WASHINGTON, D.C. — The Supreme Court is declining to wade into a case involving transgender rights and leaving in place a lower court decision against a Catholic hospital that wouldn’t allow a transgender man to have a hysterectomy there.
The high court turned away the case Monday without comment, as is typical. Three conservative justices — Clarence Thomas, Samuel Alito, and Neil Gorsuch — said they would have heard the case.
Mercy San Juan Medical Center near Sacramento declined to allow the procedure to be performed at its facility saying it was an “elective sterilization” that violated the hospital’s ethical and religious obligations.

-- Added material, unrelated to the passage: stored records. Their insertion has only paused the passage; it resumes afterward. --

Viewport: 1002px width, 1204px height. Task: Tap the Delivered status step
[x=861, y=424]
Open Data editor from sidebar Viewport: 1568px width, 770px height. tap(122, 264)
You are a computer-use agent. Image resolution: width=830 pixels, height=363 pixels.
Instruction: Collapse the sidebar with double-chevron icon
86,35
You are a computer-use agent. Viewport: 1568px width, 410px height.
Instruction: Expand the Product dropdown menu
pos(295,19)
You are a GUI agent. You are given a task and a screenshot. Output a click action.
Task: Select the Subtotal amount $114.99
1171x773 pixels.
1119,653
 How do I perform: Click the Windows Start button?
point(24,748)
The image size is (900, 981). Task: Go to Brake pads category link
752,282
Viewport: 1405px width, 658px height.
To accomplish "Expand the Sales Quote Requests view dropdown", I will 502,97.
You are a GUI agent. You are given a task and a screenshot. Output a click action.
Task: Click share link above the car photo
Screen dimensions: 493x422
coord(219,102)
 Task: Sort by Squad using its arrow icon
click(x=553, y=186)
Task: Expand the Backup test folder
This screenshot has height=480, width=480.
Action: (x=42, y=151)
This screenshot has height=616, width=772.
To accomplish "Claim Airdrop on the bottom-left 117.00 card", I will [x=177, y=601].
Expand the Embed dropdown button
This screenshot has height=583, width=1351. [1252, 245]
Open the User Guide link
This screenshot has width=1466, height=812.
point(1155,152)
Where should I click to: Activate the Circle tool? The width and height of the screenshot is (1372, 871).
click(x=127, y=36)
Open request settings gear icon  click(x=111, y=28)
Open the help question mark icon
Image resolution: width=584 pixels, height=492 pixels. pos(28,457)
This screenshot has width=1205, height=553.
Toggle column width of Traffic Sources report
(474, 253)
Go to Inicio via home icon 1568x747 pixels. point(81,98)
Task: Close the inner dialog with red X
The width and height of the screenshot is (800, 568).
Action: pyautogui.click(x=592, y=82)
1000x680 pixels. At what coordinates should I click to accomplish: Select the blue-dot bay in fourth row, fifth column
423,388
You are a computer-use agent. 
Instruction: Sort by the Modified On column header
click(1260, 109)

The patient, Evan Minton, got the surgery three days later at a different hospital. He sued under a California law that bars discrimination. A trial court agreed with the hospital that a three-day delay in the procedure did not involve a denial of “full and equal” access to health care under California law. An appeals court reversed that decision.
The high court’s decision not to step in is the latest win recently for transgender rights groups at the court. In June, the justices declined to weigh in on a different case involving transgender rights. In that case, the justices rejected a Virginia school board’s appeal to reinstate its transgender bathroom ban. Transgender rights groups and a former high school student had fought in court for six years to overturn the ban.
In 2020, the high court ruled that a landmark civil rights law protects gay, lesbian and transgender people from discrimination in employment. The 6-3 decision was a resounding victory for LGBT rights from a conservative court. The court said a key provision of the Civil Rights Act of 1964 known as Title VII that bars job discrimination because of sex, among other reasons, encompasses bias against people because of their sexual orientation or gender identity.